Summery-lush park vistas flooded with light, people at leisure, vacationers at the refreshing water, sitting in gardens between dapples of sunlight, but above all the ever-recurring fruit baskets and flowers, in bouquets and beds: these are the subjects-almost sprung to life from the late 191h century-in the paintings of Jürgen Schmiedekarnpf. Paradoxically, with them he has again taken a step closer to reality. The optical fractures built into his earlier paintings seem to have vanished. That which is real, the findings of the eye, is no longer relativized by inscribed abstract patterns. The sensuous element of painting is no longer domesticated by erudite allusions to the history of art and painting.
Schmiedekampf again lives painting to the full.
Here his red-cheeked apples do not disclaim their origins in Cezanne, and his robust grapes almost ostentatiously take their place in the great tradition of Dutch still-life painting of the Golden Age. Yet by reveling in the luxuriousness of fruit, materials and ingredients, in the glowing delights of the table, he quotes-and at the same time goes beyond- his models: Jürgen Schmiedekampf offers more than just painted references to Veldzquez and Delacroix, Corinth and Kokoschka. He looks back without epigonously longing to be back, he quotes, paraphrasing openly without copying freely. For it becomes quite clear that his primary concern is to move color on the canvas in his own way; eschewing stylistic contortions and sudden impulses, he positions, differentiates, arranges, in short: composes.
I paint, therefore I am.
If in so doing Schmiedekampf brings the joys of the palate into the picture, then eating and drinking are nothing more than an indirect intention. He has a slightly different sort of gourmets in mind. His target group are lovers of painting, In the age of electronic media, computer-generated images, anyone who today still (or once more?) takes up a brush really should no longer have to give any reasons for doing so. Painting, that is, the hand-worked production of stationary images instead of those which flicker and are gone, has so clearly become an historical form of expression that it no longer needs to be discussed in the act of painting itself. Nowadays, anyone who paints is no longer celebrating a particular tradition, is not the guardian of anything academic or defending endangered cultural values. Schmiedekampf’s statement is therefore very simple, very direct: it is the celebration of painting itself, actively handling the beautiful material of paint to appeal to the human senses, to play with associations and synesthesia-what in common parlance is called a feast for the eyes.
Painting is “a feast for the eyes”
noted Eugene Delacroix in his diary two hundred years ago, toward the end of his life. This not only paved the way for such painters as Courbet and Manet, but also for the Impressionists and Expressionists, indeed for all of modern art. Painting as a feast for the eyes-that is also the motto of Schmiedekampf. With each painting he seems to breathe in and out more freely: here am I a painter, here a painter may be. Much like the German student of Morandi, Klaus Fussmann, he also does not shy away from what might be considered kitsch. Flowers in bloom and laughing apple cheeks, red lobsters and blue grapes-what can be said against that?

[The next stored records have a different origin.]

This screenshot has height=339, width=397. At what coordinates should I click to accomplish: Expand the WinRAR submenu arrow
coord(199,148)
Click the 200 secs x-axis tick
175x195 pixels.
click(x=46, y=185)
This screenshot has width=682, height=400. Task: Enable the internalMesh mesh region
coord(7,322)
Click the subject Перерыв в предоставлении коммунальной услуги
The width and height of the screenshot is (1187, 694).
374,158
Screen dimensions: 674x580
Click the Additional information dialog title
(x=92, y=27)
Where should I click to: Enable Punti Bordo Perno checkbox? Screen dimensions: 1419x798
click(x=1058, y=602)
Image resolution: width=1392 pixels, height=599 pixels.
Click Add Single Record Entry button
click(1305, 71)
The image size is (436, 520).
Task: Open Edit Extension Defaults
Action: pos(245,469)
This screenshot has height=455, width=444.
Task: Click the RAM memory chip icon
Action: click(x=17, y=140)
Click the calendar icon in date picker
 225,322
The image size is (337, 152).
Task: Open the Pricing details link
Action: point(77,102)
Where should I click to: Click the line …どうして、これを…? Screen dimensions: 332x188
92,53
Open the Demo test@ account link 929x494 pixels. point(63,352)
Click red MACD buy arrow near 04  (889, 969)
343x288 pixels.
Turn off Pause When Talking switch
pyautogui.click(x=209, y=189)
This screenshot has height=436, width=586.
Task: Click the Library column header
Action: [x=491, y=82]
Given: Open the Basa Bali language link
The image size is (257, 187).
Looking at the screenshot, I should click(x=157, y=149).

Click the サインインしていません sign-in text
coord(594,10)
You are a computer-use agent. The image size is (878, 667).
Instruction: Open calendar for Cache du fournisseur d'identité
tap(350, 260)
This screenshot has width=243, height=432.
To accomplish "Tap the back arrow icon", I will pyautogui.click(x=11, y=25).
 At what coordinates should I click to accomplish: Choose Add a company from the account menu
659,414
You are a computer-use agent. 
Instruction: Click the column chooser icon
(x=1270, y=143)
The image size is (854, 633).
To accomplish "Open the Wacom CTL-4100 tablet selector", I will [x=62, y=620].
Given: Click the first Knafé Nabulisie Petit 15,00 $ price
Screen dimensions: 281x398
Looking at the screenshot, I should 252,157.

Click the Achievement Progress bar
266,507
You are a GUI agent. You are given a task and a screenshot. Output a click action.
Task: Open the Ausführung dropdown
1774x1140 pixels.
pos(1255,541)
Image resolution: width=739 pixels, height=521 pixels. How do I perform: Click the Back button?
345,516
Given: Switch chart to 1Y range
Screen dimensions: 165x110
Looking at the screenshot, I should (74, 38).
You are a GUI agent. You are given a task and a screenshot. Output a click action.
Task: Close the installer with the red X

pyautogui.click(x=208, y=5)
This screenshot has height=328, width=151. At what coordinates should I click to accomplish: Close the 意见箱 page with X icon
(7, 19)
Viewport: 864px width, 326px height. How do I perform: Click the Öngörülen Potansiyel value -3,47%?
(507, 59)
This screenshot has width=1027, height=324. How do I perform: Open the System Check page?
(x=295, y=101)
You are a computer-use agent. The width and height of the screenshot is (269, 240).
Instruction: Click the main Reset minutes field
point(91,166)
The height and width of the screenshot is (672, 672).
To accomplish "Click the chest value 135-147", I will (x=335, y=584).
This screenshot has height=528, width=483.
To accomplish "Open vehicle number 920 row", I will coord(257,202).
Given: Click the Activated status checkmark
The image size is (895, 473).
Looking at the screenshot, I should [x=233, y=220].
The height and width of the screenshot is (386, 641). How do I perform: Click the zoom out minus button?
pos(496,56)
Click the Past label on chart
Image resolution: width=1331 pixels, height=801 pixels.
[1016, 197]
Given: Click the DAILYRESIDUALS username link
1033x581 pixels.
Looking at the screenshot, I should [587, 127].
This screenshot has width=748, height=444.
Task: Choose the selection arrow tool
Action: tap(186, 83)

When it is given with love and delicacy, skillfully handcrafted, neither superficially virtuosic nor fretfully spelled out, but instead free and unconstrained, Schmiedekampf addresses the viewer with exactly the same directness. Visible things, the worlds of still-lifes, the tangible, touchable, all serve in his free painting as material insurance, as a link back to life itself. This holds true for his landscapes, flooded with light and warmth, his parks and summer-fresh paintings as well as for his figures and nudes.
In the age of atomic fission and the theory of relativity, modern art has contributed in shattering the old Newtonian view of the world. It pushed forward-first with the invention of abstraction and later of concretion-into areas hitherto invisible. Yet with all due respect to the achievements of this modern movement-incidentally, now quite weary-there is today no longer any index of forbidden painting dictated by ruling ‘isms. Art is freer than ever, but also more diffuse. Schmiedekampf knows this, He is not a naive painter. At the back of his paintings there is also, and not least, the melancholy insight of the writer Robert. Walser, who remarked as early as the beginning of this century that indeed every thought has already bean thought, every line has already been written. Nonetheless, the desire to write has no more faded that the passion to paint. Even if the world were to end tomorrow, Jürgen Schmiedekampf would still paint a picture today.